In January 2024, Swedish club AIK invited Wilson to a trial during the club's pre-season training camp in Marbella.

===AIK===
====2024: Signing and debut in Allsvenskan====
On 22 August 2024, Wilson signed for AIK on a contract running until 31 December 2027, with AIK paying a reported €181,000 transfer fee to Kariobangi Sharks. He made his debut for the club on 31 August 2024 in a 1–0 victory over IFK Värnamo at Finnvedsvallen, coming on as a second-half substitute for Onni Valakari.

====2025: Loan to Enköpings SK====
Wilson began the 2025 season in AIK's first-team squad, making two appearances in the group stage of the Svenska Cupen, but the team failed to qualify for the knockout rounds. With limited trust from then-head coach Mikkjal Thomassen, he was moved to the club's under-19 side in the Juniorallsvenskan. On 25 August 2025, he joined AIK's partner club Enköpings SK on loan for the remainder of the season.

Wilson made his debut for Enköpings SK on 31 August 2025, playing the full match in a 2–0 defeat against Vasalunds IF at Skytteholms IP. He scored his first goal for the club two rounds later on 14 September 2025, netting with a long-range strike against ThorenGruppen as Enköping won 3–2. He made 9 appearances in total for Enköping, starting 8, as the club finished eleventh in Division 1 – Norra.

====2026: Return to AIK and new role====
Wilson returned to AIK ahead of the 2026 season under new head coach José Riveiro, who deployed him primarily as an inverted left back in a 4–3–3 formation rather than his natural midfield role, with Wilson moving into central areas during build-up play to function as an extra midfielder.

He started in AIK's 2–1 victory over Halmstads BK on 5 April 2026 in the opening Allsvenskan fixture, playing 89 minutes and contributing an assist to Zadok Yohanna's winning goal. He went on to start all nine of AIK's opening league matches, and on 24 May 2026 assisted Bersant Celina's winning goal in a 2–1 derby victory over Hammarby IF at 3Arena.
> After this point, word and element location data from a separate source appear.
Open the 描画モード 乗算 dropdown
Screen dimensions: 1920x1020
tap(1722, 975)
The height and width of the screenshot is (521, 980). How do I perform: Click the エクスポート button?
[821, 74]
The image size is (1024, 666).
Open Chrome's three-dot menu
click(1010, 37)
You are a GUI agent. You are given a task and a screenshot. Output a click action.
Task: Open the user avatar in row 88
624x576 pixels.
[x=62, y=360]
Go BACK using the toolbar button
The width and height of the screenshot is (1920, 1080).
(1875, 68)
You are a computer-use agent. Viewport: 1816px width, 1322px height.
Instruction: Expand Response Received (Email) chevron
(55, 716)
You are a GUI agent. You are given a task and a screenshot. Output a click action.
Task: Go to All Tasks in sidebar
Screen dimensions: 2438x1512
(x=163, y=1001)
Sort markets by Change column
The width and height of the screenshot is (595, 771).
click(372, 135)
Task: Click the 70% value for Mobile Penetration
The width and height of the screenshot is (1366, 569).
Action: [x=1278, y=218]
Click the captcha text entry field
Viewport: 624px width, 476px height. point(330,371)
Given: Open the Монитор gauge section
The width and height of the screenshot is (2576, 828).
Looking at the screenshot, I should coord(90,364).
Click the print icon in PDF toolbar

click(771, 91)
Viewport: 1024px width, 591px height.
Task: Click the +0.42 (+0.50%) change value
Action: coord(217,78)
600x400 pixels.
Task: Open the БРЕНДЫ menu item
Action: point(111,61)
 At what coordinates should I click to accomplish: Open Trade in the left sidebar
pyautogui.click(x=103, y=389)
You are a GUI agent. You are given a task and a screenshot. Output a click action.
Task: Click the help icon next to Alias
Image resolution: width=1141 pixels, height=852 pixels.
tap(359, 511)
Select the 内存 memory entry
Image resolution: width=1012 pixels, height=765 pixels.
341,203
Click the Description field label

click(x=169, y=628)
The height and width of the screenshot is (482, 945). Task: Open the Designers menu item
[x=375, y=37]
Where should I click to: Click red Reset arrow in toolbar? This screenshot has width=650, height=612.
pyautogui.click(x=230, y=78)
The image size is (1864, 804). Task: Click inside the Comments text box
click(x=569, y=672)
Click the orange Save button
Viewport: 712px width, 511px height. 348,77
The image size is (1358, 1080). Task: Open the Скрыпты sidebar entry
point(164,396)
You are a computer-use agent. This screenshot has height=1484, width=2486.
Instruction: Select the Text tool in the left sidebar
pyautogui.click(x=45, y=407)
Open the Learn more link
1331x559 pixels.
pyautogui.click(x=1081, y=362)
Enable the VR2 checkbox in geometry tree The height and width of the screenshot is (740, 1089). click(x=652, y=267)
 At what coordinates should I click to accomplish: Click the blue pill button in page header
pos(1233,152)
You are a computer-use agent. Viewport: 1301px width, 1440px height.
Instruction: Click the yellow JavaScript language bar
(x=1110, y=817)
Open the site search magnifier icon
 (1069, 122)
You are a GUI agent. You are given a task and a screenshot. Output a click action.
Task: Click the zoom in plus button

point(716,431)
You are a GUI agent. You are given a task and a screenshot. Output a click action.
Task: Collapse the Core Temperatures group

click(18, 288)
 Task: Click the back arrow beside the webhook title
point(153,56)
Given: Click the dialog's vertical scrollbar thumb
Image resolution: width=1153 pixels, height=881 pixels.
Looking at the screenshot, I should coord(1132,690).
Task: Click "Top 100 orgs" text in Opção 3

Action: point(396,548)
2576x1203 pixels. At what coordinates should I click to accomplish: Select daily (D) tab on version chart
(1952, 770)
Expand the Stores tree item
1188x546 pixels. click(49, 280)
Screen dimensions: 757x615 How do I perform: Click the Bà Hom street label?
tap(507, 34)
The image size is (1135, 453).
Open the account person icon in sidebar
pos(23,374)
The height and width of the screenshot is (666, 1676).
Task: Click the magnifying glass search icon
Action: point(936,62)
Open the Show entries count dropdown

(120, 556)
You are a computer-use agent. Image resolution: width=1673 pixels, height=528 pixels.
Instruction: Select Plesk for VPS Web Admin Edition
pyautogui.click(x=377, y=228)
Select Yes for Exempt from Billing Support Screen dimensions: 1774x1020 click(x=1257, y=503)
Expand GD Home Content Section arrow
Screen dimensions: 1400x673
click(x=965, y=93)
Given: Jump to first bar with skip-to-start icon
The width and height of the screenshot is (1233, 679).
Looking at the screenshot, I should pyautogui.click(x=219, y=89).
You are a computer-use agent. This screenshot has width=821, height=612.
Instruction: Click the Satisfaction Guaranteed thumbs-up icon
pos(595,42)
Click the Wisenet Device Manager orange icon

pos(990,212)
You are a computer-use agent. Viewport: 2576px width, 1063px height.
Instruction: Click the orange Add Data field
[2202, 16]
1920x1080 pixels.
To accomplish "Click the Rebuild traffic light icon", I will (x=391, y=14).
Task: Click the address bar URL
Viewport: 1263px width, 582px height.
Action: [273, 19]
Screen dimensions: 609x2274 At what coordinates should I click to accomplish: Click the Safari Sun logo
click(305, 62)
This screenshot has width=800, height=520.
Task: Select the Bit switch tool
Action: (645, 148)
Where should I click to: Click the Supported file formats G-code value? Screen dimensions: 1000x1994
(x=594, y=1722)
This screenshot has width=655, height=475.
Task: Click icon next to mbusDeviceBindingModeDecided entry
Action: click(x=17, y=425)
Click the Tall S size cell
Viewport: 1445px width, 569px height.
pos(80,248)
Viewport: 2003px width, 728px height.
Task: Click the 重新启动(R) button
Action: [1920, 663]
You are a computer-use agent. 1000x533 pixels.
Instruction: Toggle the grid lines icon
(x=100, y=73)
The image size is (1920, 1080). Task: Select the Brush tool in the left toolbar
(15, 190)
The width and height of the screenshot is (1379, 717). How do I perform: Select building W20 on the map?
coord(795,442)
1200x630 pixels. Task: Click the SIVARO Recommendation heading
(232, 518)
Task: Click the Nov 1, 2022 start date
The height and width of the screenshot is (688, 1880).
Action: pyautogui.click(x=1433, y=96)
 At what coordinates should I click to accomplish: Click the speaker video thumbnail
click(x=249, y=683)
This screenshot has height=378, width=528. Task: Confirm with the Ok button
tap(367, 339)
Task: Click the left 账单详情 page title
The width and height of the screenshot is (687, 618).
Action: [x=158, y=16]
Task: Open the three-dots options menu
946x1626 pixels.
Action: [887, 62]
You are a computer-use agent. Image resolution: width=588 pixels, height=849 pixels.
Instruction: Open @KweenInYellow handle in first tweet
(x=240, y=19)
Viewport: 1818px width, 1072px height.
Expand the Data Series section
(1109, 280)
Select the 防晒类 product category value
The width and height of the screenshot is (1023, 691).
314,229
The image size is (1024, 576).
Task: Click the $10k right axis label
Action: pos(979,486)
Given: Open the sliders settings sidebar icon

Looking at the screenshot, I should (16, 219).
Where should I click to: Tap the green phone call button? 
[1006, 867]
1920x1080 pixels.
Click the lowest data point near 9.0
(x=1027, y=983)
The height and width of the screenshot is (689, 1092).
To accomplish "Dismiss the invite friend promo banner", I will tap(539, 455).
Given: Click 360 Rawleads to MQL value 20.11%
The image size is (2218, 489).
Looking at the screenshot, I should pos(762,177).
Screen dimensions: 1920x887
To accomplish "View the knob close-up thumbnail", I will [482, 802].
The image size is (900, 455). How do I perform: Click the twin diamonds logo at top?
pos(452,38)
On 5 June 2026, Wilson extended his contract with AIK until 31 December 2029.

==International career==
Wilson was called up to the Kenya national football team by coach Engin Fırat during the September 2023 international window, sitting on the bench in a 1–0 defeat against South Sudan on 12 September 2023 without featuring. He made his senior debut on 30 June 2024, coming on as a substitute for John Ochieng in the 55th minute of a 2–0 defeat against the Comoros.

==Playing style==
Wilson is a versatile midfielder primarily used in a defensive or central role, with his main strengths lying in his football intelligence and technical ability. Under José Riveiro in the 2026 season he has also been deployed as an inverted left back, moving centrally during the build-up phase to act as an additional midfielder.